Ergün Gündüz: Ben aşık doğdum. Çizmeye aşık doğdum. Üniversite sınavına girerken hiç başka okul yazmadım. Bir tane okul yazdım. Hani bunu kazanamazsam şu olur falan diye ikinci bir alternatifim de yok. Hala daha da öyle yapıyorum. Hani sen de bu işi bizimle yaptın. Sabahlarız, uykusuz kalırız. Beynimiz düşünmekle geçer. Benzetmek, çizgiler, mürekkepler.. Izdıraplıdır ama ben hala daha zevk alırım. (…) Hala daha kendime tam oldum diyemiyorum. Bu da beni daha çok daha iyi yapmaya itiyor. Bir şeyler denemeyi sağlıyor. Şöyle denesem nasıl olur diyorum. Bunu bugün bile yapıyorum.

Bunu duyduktan sonra bir kez daha anladım tercih listemin hepsine neden edebiyat yazdığımı.

Bizim Edebiyatımız

Son programı edebiyat ile bitirmek istedim. Bizim Edebiyatımız… Türk edebiyatının ilk temelinin atıldığı ‘Göktürk Yazıtları’ ile başlayıp ‘Divan Edebiyatı’na kadar taşıyan yalın anlatımlı bir program. Edebiyatı hiç bilmiyorum ama ders çalışır gibi de açıp ezber yapmak istemem derseniz bunu kesinlikle izleyin. Şairlerden alıntılar yaparak ilerleyen bilgileri öylesine ince ince işleyen bir program ki… Öğreniyorsunuz ama öğrendiğinizin farkında olmuyorsunuz. Tek üzüldüğüm şey ise programın bölümlerinin azlığı… Daha fazla içerik gelmeli. Özellikle de TRT İzle’ye… Dilerim dahalarını izleme şansımız olur. TRT’nin daha güzel işlerle anılmasını dilerim. Bu kanalı yalnızca bizler izlemiyoruz ve insanlara övebileceğimiz tek içeriğin Diriliş Ertuğrul olması bayağı üzülecek bir durumdur.

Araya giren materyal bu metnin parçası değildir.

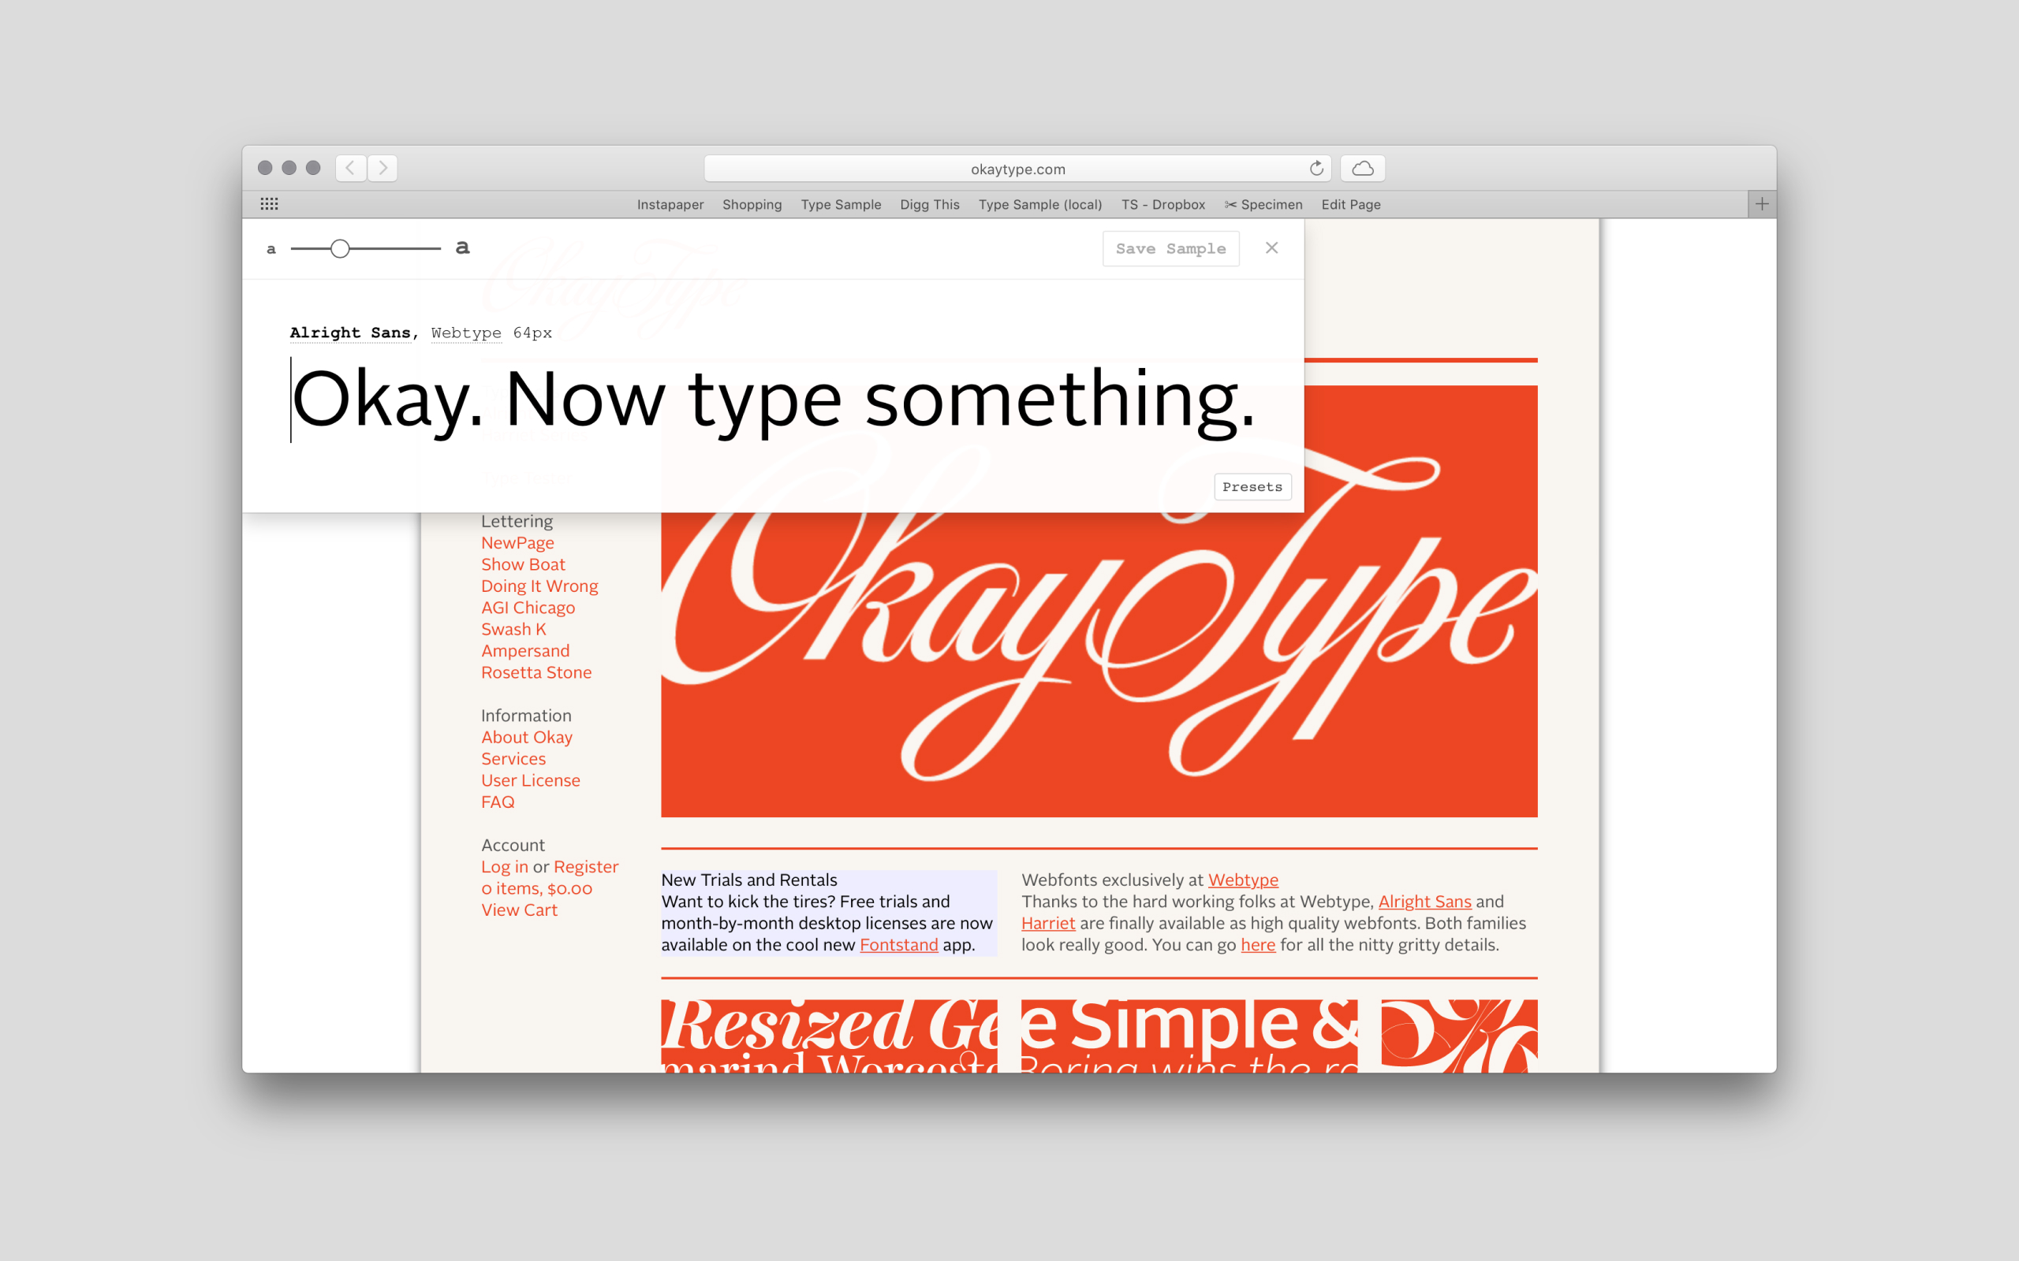This screenshot has height=1261, width=2019.
Task: Follow the Fontstand link
Action: click(x=899, y=945)
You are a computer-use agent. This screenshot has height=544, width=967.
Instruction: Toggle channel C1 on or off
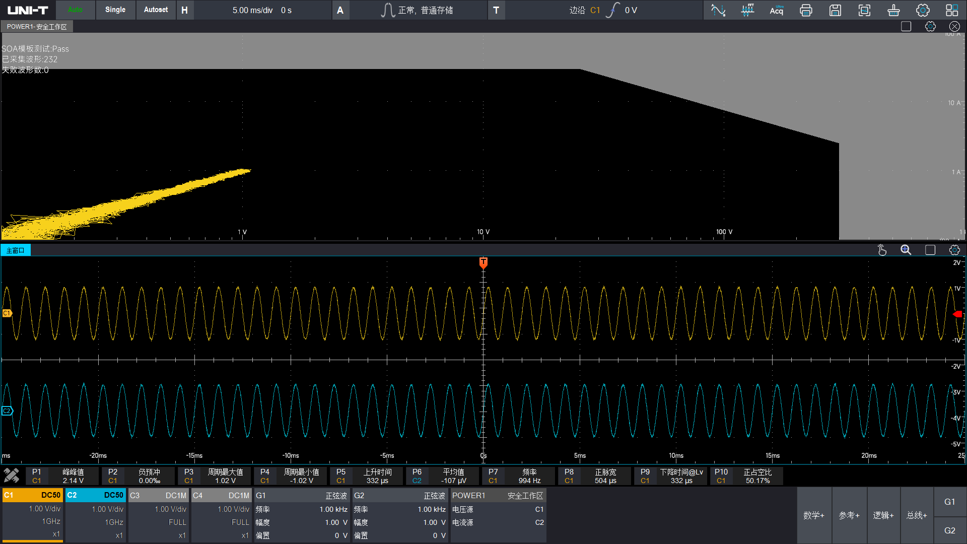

Ben bu uygulamayı takip etmeye devam edeceğim. İçerikleri de büyük bir ciddiyetle inceleyeceğim. Sizlerin de izledikten sonra düşüncelerinizi duymayı ve yorumlar kısmında tartışmayı isterim. İzleyecek olan herkese iyi seyirler…  Sonraki haftaya kadar esenle kalın.